Splitting columns

07-30-2012

Banned

363, 7

Join Date: Jan 2012

Last Activity: 24 June 2017, 6:25 PM EDT

Posts: 363

Thanks Given: 318

Thanked 7 Times in 7 Posts

Splitting columns

Hi Friends,

My input file has more than 20 columns

Code:

UniProtKB	A0A183	LCE6A		GO:0031424	GO_REF:0000037	IEA	UniProtKB-KW:KW-0417	P	Late cornified envelope protein 6A	LCE6A_HUMAN|C1orf44|LCE6A	protein	taxon:9606	20120303	UniProtKB		
UniProtKB	A0A5B9	TRBC2		GO:0004872	GO_REF:0000037	IEA	UniProtKB-KW:KW-0675	F	T-cell receptor beta-2 chain C region	TRBC2_HUMAN|TRBC2|TCRBC2	protein	taxon:9606	20120303	UniProtKB		
UniProtKB	A0A5B9	TRBC2		GO:0016020	GO_REF:0000039	IEA	UniProtKB-SubCell:SL-0162	C	T-cell receptor beta-2 chain C region	TRBC2_HUMAN|TRBC2|TCRBC2	protein	taxon:9606	20120303	UniProtKB		
UniProtKB	A0A5B9	TRBC2		GO:0016021	GO_REF:0000037	IEA	UniProtKB-KW:KW-0812	C	T-cell receptor beta-2 chain C region	TRBC2_HUMAN|TRBC2|TCRBC2	protein	taxon:9606	20120303	UniProtKB		
UniProtKB	A0AUX0	AMPD3		GO:0003876	GO_REF:0000019	IEA	Ensembl:ENSRNOP00000024933	F	cDNA FLJ76195, highly similar to Homo sapiens adenosine monophosphate deaminase (isoform E) (AMPD3),mRNA	A0AUX0_HUMAN|AMPD3|hCG_22452	protein	taxon:9606	20120303	ENSEMBL		
UniProtKB	A0AUX0	AMPD3		GO:0006188	GO_REF:0000002	IEA	InterPro:IPR006329	P	cDNA FLJ76195, highly similar to Homo sapiens adenosine monophosphate deaminase (isoform E) (AMPD3),mRNA	A0AUX0_HUMAN|AMPD3|hCG_22452	proteintaxon:9606	20120303	InterPro		
UniProtKB	A0AV02	SLC12A8		GO:0006811	GO_REF:0000037	IEA	UniProtKB-KW:KW-0406	P	Solute carrier family 12 member 8	S12A8_HUMAN|SLC12A8|CCC9	protein	taxon:9606	20120303	UniProtKB		
UniProtKB	A0AV02	SLC12A8		GO:0006813	GO_REF:0000037	IEA	UniProtKB-KW:KW-0633	P	Solute carrier family 12 member 8	S12A8_HUMAN|SLC12A8|CCC9	protein	taxon:9606	20120303	UniProtKB		
UniProtKB	A0AV02	SLC12A8		GO:0015293	GO_REF:0000037	IEA	UniProtKB-KW:KW-0769	F	Solute carrier family 12 member 8	S12A8_HUMAN|SLC12A8|CCC9	protein	taxon:9606	20120303	UniProtKB		
UniProtKB	A0AV02	SLC12A8		GO:0016020	GO_REF:0000039	IEA	UniProtKB-SubCell:SL-0162	C	Solute carrier family 12 member 8	S12A8_HUMAN|SLC12A8|CCC9	protein	taxon:9606	20120303	UniProtKB

My expected output is this

Code:

LCE6A GO:0031424 Late cornified envelope protein 6A
TRBC2 GO:0004872 T-cell receptor beta-2 chain C region
..........
........
.............
...........
SLC12A8 GO:0016020 Solute carrier family 12 member 8

Basically, what am I trying to do is to grab $3"\t"$4"\t"$9

Please note the following.

My input file is tab separated between columns and space separated in 9th column.
My expected output is also the same way.
The dots in my expected output means that the records in between needs to be printed.

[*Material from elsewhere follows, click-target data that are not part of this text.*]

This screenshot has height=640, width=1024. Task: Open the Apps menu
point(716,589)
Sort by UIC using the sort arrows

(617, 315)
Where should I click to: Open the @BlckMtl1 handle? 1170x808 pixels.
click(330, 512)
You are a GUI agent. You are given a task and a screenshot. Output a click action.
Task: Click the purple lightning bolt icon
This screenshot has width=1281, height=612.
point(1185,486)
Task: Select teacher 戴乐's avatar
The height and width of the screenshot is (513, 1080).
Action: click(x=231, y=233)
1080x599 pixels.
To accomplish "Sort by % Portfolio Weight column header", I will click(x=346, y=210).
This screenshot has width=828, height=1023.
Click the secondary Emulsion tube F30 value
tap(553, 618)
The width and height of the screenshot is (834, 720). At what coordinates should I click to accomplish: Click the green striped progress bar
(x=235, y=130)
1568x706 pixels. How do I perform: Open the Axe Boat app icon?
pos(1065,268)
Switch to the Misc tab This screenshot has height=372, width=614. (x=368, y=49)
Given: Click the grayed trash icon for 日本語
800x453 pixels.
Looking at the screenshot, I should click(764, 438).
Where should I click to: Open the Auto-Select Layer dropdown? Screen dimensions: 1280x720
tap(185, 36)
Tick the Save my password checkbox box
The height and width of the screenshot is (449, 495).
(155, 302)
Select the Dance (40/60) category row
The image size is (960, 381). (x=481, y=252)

I didn't want to type everything. Hopefully, you guys understood me.
IEA ($6) is a column and it is tab separated from other columns and is not space separated with other columns.
A hint might be....9th column can be extracted anything after

Code:

P or F or C in the 8th column

and eliminating the content before

Code:

_HUMAN

in $10.

jacobs.smith

View Public Profile for jacobs.smith

Find all posts by jacobs.smith

07-30-2012

Moderator

8,825, 1,112

Join Date: Feb 2005

Last Activity: 23 August 2021, 11:26 AM EDT

Location: Foxborough, MA

Posts: 8,825

Thanks Given: 579

Thanked 1,112 Times in 1,003 Posts

Code:

nawk -F'\t' '{print $3,$4,$9}' OFS='\t' myFile

vgersh99

View Public Profile for vgersh99

Find all posts by vgersh99

07-30-2012

Banned

363, 7

Join Date: Jan 2012

Last Activity: 24 June 2017, 6:25 PM EDT

Posts: 363

Thanks Given: 318

Thanked 7 Times in 7 Posts

Quote:

Originally Posted by vgersh99

Code:

nawk -F'\t' '{print $3,$4,$9}' OFS='\t' myFile

Thanks for ur time.

When I run ur code, the error I see is

Code:

-bash: nawk: command not found

I tried this

Code:

awk -F'\t' '{print $3,$4,$9}' OFS='\t' test | head

The output is

Code:

LCE6A		P
TRBC2		F
TRBC2		C
TRBC2		C
AMPD3		F
AMPD3		P
SLC12A8		P
SLC12A8		P
SLC12A8		F
SLC12A8		C

Does this mean that my input is space separated? I am confused now. Because, I printed all the columns to be tab separated.

jacobs.smith

View Public Profile for jacobs.smith

Find all posts by jacobs.smith

07-30-2012

Moderator

8,825, 1,112

Join Date: Feb 2005

Last Activity: 23 August 2021, 11:26 AM EDT

Location: Foxborough, MA

Posts: 8,825

Thanks Given: 579

Thanked 1,112 Times in 1,003 Posts

Quote:

Originally Posted by jacobs.smith

Thanks for ur time.

When I run ur code, the error I see is

Code:

-bash: nawk: command not found

I tried this

Code:

awk -F'\t' '{print $3,$4,$9}' OFS='\t' test | head

The output is

Code:

LCE6A        P
TRBC2        F
TRBC2        C
TRBC2        C
AMPD3        F
AMPD3        P
SLC12A8        P
SLC12A8        P
SLC12A8        F
SLC12A8        C

Does this mean that my input is space separated? I am confused now. Because, I printed all the columns to be tab separated.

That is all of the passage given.